TASK GOAL =
Transcribe only what runs from the line including "Show the graphical console view" through the last line of the entries, exactly as it appears.

GIVEN RECORDS =
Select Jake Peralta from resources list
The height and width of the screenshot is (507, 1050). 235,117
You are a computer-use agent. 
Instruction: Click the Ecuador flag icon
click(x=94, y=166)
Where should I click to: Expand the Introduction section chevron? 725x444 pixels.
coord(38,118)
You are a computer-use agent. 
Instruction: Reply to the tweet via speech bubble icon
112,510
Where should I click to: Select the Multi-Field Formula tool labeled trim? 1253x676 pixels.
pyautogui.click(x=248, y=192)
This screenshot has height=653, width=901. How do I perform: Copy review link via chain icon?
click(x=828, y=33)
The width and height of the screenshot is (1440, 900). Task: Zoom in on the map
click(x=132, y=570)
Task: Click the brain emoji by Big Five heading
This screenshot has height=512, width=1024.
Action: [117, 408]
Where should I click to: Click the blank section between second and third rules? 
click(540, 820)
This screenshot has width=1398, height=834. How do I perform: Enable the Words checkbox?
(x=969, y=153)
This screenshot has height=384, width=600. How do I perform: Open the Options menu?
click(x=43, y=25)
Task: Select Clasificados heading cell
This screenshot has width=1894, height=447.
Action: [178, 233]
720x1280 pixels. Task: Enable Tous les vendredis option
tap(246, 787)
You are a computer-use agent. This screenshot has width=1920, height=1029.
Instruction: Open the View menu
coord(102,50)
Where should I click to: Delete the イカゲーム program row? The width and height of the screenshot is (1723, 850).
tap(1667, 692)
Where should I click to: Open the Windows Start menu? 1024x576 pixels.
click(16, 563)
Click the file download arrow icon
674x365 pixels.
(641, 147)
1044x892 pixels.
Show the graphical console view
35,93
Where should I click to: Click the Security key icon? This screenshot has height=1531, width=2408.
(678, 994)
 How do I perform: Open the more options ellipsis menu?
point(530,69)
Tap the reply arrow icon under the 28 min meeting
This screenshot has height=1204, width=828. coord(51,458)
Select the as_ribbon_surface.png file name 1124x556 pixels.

ANSWER SECTION =
Show the graphical console view
35,93
Where should I click to: Click the Security key icon? This screenshot has height=1531, width=2408.
(678, 994)
 How do I perform: Open the more options ellipsis menu?
point(530,69)
Tap the reply arrow icon under the 28 min meeting
This screenshot has height=1204, width=828. coord(51,458)
Select the as_ribbon_surface.png file name 1124x556 pixels.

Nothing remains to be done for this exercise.